What was it like to try to get something like this off the ground just as the pandemic arrived?

I think about that a lot. We were charged to build this service in February [2020], right before March, when everything started to shut down. We had only begun planning, and we had a very short time frame from the administration. They wanted us to work quickly because the strategic plan was being written, and they wanted to insert some of the language [into the strategic plan]. Everyone was pivoting. I don’t want to say it was a good time to do this, but people’s routines were already broken, and maybe it made it easier to think outside the box. It still blows my mind that [the RSF committee members] went above and beyond their daily jobs at that time to join a committee to create something new. Everybody was so willing and able to engage. If it happened any other year, I don’t know what the outcome would have been.

What kind of reaction has the RFS gotten so far?
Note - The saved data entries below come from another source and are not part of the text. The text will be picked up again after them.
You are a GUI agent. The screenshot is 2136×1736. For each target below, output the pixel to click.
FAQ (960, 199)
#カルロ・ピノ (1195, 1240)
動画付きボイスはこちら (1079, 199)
We’ve gotten great responses from those we’ve been able to help. One of the biggest time commitments is building trust with the campus, staff, and administration, and then also doing outreach [to] the researchers, understanding what they’re going to ask us. We didn’t know, once we opened up for business, what they were going to ask. It takes a lot of time to understand what our messaging and communication is, and what we can do for the campus. But overall, everybody we’ve worked with has given us great feedback, even if we don’t have a resource available locally to meet their needs. If they’re asking for a specific tool and we don’t provide that, they’re still glad to have a place to come and say, “This is how my research is being conducted, please advocate on my behalf.” I think being there, being a trusted partner to listen and pass along information to their associate deans of research about ways we should think about growing, is valuable to the researchers.

Are the RFS services available across the entire campus?
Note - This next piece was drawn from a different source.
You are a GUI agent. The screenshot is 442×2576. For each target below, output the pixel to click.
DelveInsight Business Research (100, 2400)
There are 12 colleges on campus, and we’re technically operational with three, but I have some stats that we’ve helped seven out of the 12. If people find us and we have the capacity, we’re here to help. One of the long-term goals is to have this up and running in all 12 colleges of the university. We have a lot of support from our administration. The initial funding we got for positions for the RFS from the administration shows that they’re invested as well. What we say now on our website is that we’ll continue expanding through 2025. That’s what we always envisioned, and we’ll go faster once we get more and more used to it. We just rolled out to the ag and life sciences college, which is one of the biggest. It’s going how we thought it would, and through 2025 we’ll hopefully be at almost all, if not all, the colleges. After that, I’ll focus on keeping up with emerging technologies and getting the campus prepared for those.

Any advice for other academic librarians interested in developing this kind of research service model with their IT departments?

Number one, I feel like we’re using different language to talk about the same thing sometimes, which can cause confusion. So, take the time to ask, “What are you struggling with?” or, “This is where we’re coming from, where are you coming from?” rather than, “We’re here to tell you what you should be doing.” Just be open, share how the partnership can be valuable for them. My experience is that everyone really wants to support our research community and our students. Come at it from the point of, “We all have the same goal, but you have to figure out how the pieces fit together.”